Containing Olive: Restraining a Dog’s Wild Heart and the Plight of Student Nature

I am sitting on my couch preparing to go yell at the dog because she is barking. I sit here thinking maybe today’s the day she finally gets out. I want to share my feelings of constant exasperation and trepidation containing Olive because I think she is helping me understand my growth as an educator.

This is Olive bossing around a Great Dane mainly because she thinks she can.

When we first moved to this house we are presently renting, Ally and I noticed that Olive spent most of her energy running beneath the backyard’s porch. The possibilities of rabbits and the dangers of spiders were too problematic. A trip to Home Depot and some not-so-fancy lumber now lines the porch to only occasionally prevent Olive from the subterranean hunt.

A week later I heard Olive barking outside and I made the trek downstairs to shush her only to find that she was no longer in our yard but in our neighbor’s. We extended our fence upwards and we have blocked off all crevices with cinder blocks. Yes, our fifteen pound beast clears four and five foot fences and can hop onto our counter if the proper morsel entices.

Next, Olive was slowly digging her way out of the front of the yard. More cinder blocks were purchased to line yet another fence.

One day I was sitting on the couch writing, much as I am now, when my phone rang and a woman’s voice asked if I had a dog named Olive.

“Uh, yeah, is there a problem?”

“No, no problem, she’s here with me.”

And that’s when I found out that the gate in our backyard had been jostled open. And the purchase of a MasterLock was added to the tally of costs required to contain Olive.

It’s not that Olive is unhappy here. I re-read this opening description and realize it sounds like maybe I’m a less-than-stellar dog owner and Olive is trying to get away. That’s not it. Olive’s nature drives her to do this. It is who she is.

Olive is a hunter and a jumper and a digger. This is how she learns. When she hears danger: dogs fighting, cars honking, people yelling, Olive runs towards the origin. There is no flight for Olive, only fight. Actually, let me clarify, there is only flight when Olive senses she is being chased. Because her favorite game aside from “Get Out of Captivity and Explore” is “Stay Just Out Of Reach of My Pursuers.”

What efforts and folly have I invested in containing this spirit that wants to run freely and recklessly for rabbits and birds and elusive fun? I think of that line: “blame it on my wild heart.” Olive needing to escape is irreparable because it’s not something that’s “broken” to begin with. And then I think about how much bending and repartitioning and locking and proverbial cinder-blocking we focus on within schools. It makes me worried that something like the achievement gap isn’t broken; it is inherent in how we have programmed the conglomeration of schools and geography and sociopolitical contexts of learning.

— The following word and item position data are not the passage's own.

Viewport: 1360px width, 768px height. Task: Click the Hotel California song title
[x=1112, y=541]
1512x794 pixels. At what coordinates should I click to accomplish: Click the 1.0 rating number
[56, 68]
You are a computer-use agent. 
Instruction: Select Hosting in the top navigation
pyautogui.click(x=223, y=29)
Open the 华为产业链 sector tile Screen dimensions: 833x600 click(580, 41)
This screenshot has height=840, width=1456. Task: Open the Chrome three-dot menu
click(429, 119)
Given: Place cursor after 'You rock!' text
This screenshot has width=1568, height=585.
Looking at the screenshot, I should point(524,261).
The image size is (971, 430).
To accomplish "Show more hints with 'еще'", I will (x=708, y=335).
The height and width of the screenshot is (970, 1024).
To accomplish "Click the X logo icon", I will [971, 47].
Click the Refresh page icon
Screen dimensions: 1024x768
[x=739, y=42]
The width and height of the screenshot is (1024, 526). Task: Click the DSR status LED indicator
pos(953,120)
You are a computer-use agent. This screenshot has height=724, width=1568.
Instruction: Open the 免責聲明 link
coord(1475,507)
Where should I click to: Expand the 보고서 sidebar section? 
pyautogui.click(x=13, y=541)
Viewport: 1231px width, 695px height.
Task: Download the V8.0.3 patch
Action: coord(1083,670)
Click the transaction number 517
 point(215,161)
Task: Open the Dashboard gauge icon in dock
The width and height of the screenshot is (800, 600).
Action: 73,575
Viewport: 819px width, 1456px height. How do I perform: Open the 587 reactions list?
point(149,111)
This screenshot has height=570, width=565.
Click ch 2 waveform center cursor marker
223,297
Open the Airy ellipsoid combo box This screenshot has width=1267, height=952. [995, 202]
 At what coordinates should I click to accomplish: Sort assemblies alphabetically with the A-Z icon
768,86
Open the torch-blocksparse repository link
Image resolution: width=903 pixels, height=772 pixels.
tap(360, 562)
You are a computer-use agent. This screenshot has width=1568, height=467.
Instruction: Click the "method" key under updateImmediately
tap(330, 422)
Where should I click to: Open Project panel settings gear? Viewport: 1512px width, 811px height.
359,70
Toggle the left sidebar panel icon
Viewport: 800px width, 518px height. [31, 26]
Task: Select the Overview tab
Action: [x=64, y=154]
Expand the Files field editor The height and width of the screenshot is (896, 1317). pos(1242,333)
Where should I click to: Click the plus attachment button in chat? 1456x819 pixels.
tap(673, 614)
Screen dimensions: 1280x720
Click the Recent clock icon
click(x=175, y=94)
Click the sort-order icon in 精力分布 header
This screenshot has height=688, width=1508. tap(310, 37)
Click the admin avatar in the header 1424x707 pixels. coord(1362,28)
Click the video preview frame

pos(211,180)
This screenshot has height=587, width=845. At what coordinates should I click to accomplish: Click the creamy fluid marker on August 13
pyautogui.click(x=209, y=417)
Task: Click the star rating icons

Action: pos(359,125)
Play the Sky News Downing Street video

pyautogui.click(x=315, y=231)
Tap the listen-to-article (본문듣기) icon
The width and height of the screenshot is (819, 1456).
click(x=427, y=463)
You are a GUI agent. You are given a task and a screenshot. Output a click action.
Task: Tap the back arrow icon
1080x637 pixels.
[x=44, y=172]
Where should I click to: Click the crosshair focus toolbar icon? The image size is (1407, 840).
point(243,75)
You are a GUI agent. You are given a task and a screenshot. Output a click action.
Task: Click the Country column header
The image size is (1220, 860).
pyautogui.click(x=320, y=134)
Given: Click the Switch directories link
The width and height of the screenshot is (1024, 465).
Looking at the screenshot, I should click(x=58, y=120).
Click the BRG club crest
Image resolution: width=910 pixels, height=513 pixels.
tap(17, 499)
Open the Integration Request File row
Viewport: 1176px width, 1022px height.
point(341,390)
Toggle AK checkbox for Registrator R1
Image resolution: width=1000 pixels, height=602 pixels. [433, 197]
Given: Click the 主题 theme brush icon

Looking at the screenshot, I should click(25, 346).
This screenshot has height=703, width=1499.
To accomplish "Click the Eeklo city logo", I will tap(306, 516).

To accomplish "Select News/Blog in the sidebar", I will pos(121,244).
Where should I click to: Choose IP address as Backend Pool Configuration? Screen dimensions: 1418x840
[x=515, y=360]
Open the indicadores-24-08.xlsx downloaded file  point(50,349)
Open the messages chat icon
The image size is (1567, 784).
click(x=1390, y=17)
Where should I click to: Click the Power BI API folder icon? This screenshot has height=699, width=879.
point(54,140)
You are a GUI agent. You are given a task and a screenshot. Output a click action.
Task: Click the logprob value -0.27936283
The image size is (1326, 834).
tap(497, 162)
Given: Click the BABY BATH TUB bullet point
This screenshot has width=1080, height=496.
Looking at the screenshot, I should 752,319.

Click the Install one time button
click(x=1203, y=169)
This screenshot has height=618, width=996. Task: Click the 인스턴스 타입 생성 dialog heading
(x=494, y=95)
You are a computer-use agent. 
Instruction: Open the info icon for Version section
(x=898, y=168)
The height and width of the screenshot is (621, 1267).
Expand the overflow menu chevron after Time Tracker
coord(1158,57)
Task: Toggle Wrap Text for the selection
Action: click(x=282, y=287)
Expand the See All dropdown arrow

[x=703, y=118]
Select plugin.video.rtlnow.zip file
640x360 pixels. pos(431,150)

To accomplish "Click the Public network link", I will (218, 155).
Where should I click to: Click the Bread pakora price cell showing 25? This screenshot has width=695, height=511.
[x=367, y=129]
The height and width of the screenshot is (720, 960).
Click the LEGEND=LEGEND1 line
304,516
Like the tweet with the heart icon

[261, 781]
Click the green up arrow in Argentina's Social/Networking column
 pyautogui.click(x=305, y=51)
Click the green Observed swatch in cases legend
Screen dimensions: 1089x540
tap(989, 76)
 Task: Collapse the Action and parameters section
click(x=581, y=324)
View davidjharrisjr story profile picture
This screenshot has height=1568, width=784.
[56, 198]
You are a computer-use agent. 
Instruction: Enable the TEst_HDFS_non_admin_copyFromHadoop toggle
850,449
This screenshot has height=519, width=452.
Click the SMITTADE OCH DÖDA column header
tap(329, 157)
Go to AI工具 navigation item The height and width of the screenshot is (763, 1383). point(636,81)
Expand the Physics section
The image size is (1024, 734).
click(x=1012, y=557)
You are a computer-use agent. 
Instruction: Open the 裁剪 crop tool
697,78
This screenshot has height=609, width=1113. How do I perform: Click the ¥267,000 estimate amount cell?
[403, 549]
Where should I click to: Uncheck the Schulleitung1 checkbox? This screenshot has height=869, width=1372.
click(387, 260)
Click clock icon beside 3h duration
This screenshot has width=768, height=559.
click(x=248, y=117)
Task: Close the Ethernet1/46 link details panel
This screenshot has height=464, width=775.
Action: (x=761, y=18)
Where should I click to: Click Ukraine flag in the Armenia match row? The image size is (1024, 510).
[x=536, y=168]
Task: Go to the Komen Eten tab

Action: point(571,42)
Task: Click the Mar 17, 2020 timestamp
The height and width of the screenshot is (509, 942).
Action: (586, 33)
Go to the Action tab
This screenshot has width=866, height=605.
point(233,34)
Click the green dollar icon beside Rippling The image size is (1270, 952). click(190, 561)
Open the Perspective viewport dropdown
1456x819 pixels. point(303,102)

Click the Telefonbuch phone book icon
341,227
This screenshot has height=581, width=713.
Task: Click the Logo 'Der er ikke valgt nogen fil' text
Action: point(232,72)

And I think about a student, David, from my first year of teaching. The first student I felt like I truly failed to connect with and then failed to keep track of once he dropped out. I felt like I couldn’t contain David within the walls of school and the meticulously crafted curriculum I was staying up late to develop. I remember using my conference period to cross the street to the gas station where I knew I would find David loitering and talking to him about why he was missed in class. I remember figuring out the phone number for the pay phone next to where David loitered and then calling that number when he wasn’t in class. And then having him hang up when he realized his English teacher was hounding him at a pay phone. And then having his name dropped from my and the school’s roster shortly after.

Not that what I was doing that first year was what I would call “highly effective” but I also felt like, as a schooling system, we were trying to contain and control a student like David in ways that were inevitably going to fail.

Last week, I spent forty minutes outside of a dog park trying to wrangle Olive back into human captivity.  She saw a squirrel and decided that it was way more interesting than any of the mutts she was stuck with and, on her second try, cleared the dog park fence and was free.

And then the next day, personifying Einstein’s definition of insanity, Ally and I took Olive back to the same dog park. Upon seeing another squirrel, Olive did the same thing again.

I understand Olive’s nature. It irks me to no end. It challenges me and I realize that my efforts to thwart Olive’s escape attempts are efforts to make her behavior conform to my own. It is convenient for me to have her stay in our backyard (and highly, highly inconvenient to have her running freely). When working with youth in classrooms, such calls for convenience and “domestication” are much more problematic. How have others worked toward dismantling the blocks and locks and timber that are set in place to restrain student nature?